Aktuelle IBM-Big-Data-Studie

Jeden Wunsch von den Daten ablesen

Die aktuelle IBM-Studie „Analytics: The real-world use of big data” zeigt, dass der Mittelstand weltweit das Thema Big Data in Angriff nimmt – etwa drei Viertel der befragten Unternehmen haben bereits mit Big-Data-Projekten begonnen oder planen solche.

Konkret ergab die Studie, dass sich 60 Prozent der befragten Mittelständler von Big Data Wettbewerbsvorteile erwarten, vor zwei Jahren lag dieser Wert bei 36 Prozent. Ein Vergleich zwischen Mittelstand und Großunternehmen zeigt, dass bei kleineren Unternehmen Big Data deutlich früher beginnt: Für zwei Drittel der Mittelständler liegt die Big-Data-Grenze bei einem Terabyte Datenvolumen – für die Mehrheit der großen Unternehmen beginnt Big Data erst ab 100 Terabyte.

Big Data mehr als nur Datenmenge

Doch das Datenvolumen ist nur ein Aspekt von Big Data, denn das Thema wird von den vier „Vs“ bestimmt – außer Volume sind dies Variety, Velocity und Veracity – also Menge, Form, Geschwindigkeit und Verlässlichkeit der Daten und deren Analyse. Laut Studie sind sich beim Thema Velocity große und mittelständische Unternehmen einig: Gut 20 Prozent der Befragten wollen ihre analysierten Daten sofort in Echtzeit zur Verfügung haben, ein weiteres Viertel innerhalb von einem Tag. Nur einem Drittel genügt es, wenn die Datenauswertung am nächsten Geschäftstag für die Entscheidungsfindung genutzt werden kann. Jedes sechste Unternehmen akzeptiert es, dass zwischen Datengewinnung, Analyse und Verfügbarkeit eine Woche liegt.
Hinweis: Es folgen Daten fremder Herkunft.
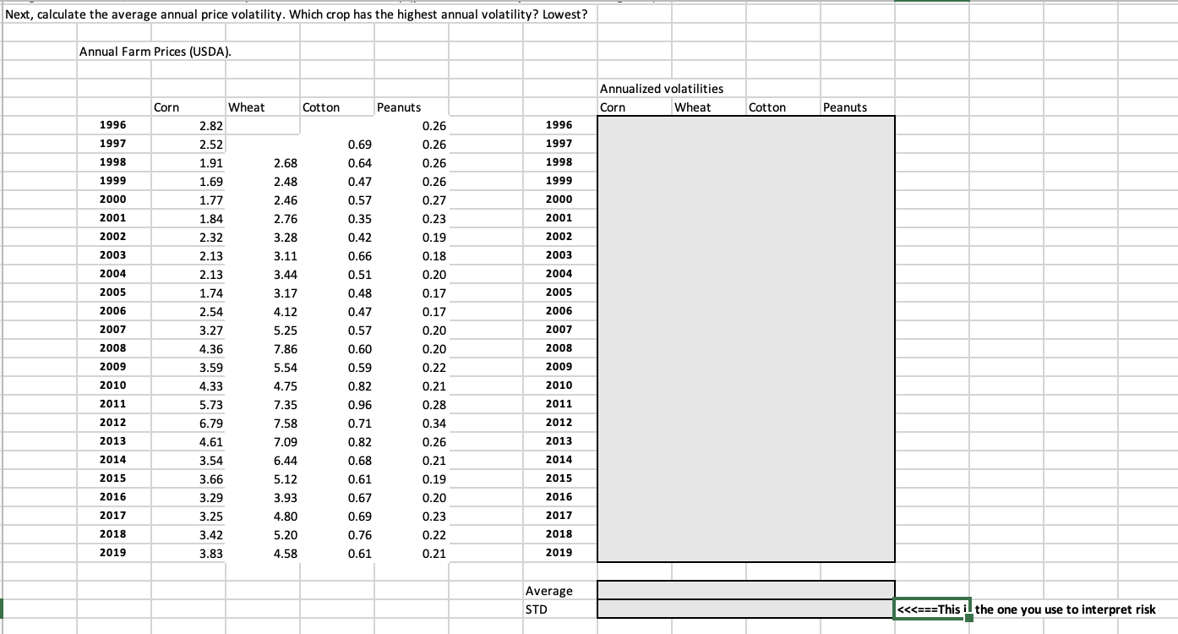Image resolution: width=1178 pixels, height=634 pixels.
Task: Click the wheat price 7.86 for 2008
Action: (286, 347)
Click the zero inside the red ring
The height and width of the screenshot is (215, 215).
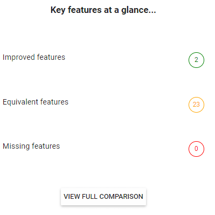[x=196, y=149]
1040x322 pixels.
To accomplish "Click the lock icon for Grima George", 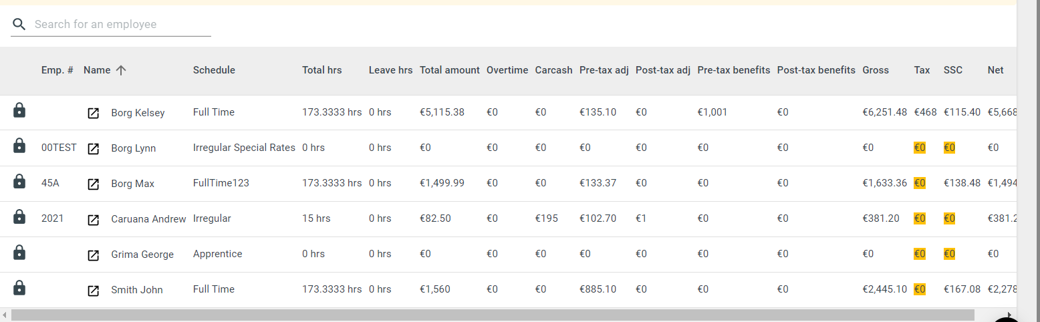I will pos(19,253).

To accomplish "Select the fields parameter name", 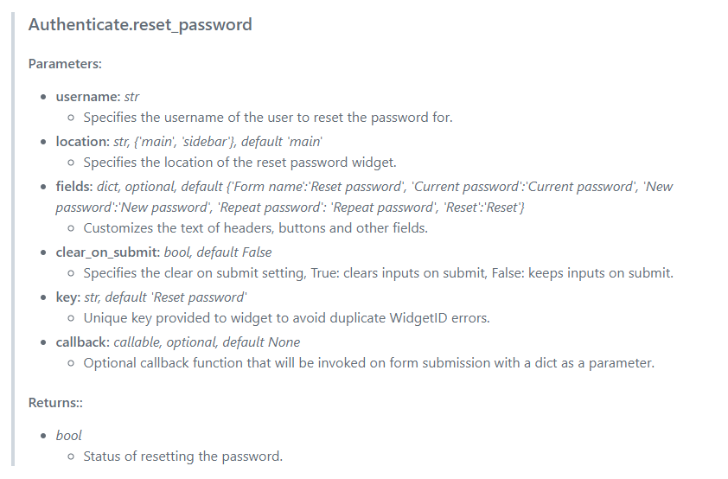I will coord(73,185).
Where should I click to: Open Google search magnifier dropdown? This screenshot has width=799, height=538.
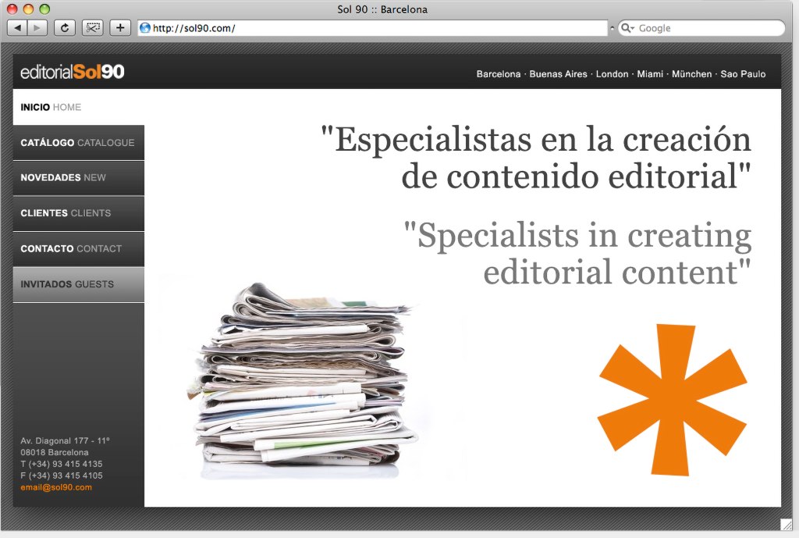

Beim dritten V – der Variety – dreht sich alles um die Form der Daten: Sie liegen entweder strukturiert oder unstrukturiert als Text, Audio- oder Videoformat vor und stammen aus unterschiedlichen Quellen wie Transaktionen, Messungen oder auch sozialen Netzen. Insgesamt zeigt sich laut Studie, dass der Mittelstand vor allem interne Daten für Big Data Analytics nutzt. So stehen mit 88 Prozent die Daten aus Transaktionen ganz oben auf der Big-Data-Liste, 81 Prozent der Informationen stammen aus dem Datalogging – also Prozesse, wo ein Maschine-Sensor-System die Daten erfasst. Zudem nutzt der Mittelstand weiteres Wissen, das aus E-Mails (58 Prozent) und Events (56 Prozent) generiert wird. Interne Daten sind vor allem deshalb die erste Wahl für Big Data Analytics, weil Unternehmen sie bereits seit Jahren über Enterprise Resource Planning (ERP) oder Business Intelligence (BI) sammeln, strukturieren und standardisieren. Externe Daten aus sozialen Netzen wie Facebook oder Twitter nutzen bisher 43 Prozent der befragten Mittelständler für Big Data.

Verlässlichkeit der Daten lässt sich bewerten


Übergeordnet für das gesamte Thema Big Data ist das vierte V – Veracity. Also wie gut ist die Verlässlichkeit und Qualität der Daten? Während Unternehmen den internen Daten meist großes Vertrauen entgegenbringen, sind externe Daten mit weitaus mehr Unsicherheit behaftet wie Wetter- oder Börsendaten. Big-Data-Systeme müssen diese Unsicherheiten bewerten und in die Analyse einbeziehen.

Für die Studie haben 2012 das IBM Institute for Business Value und die Saïd Business School (University of Oxford) weltweit mehr als 1.100 Unternehmen befragt – mehr als die Hälfte davon sind Mittelständler.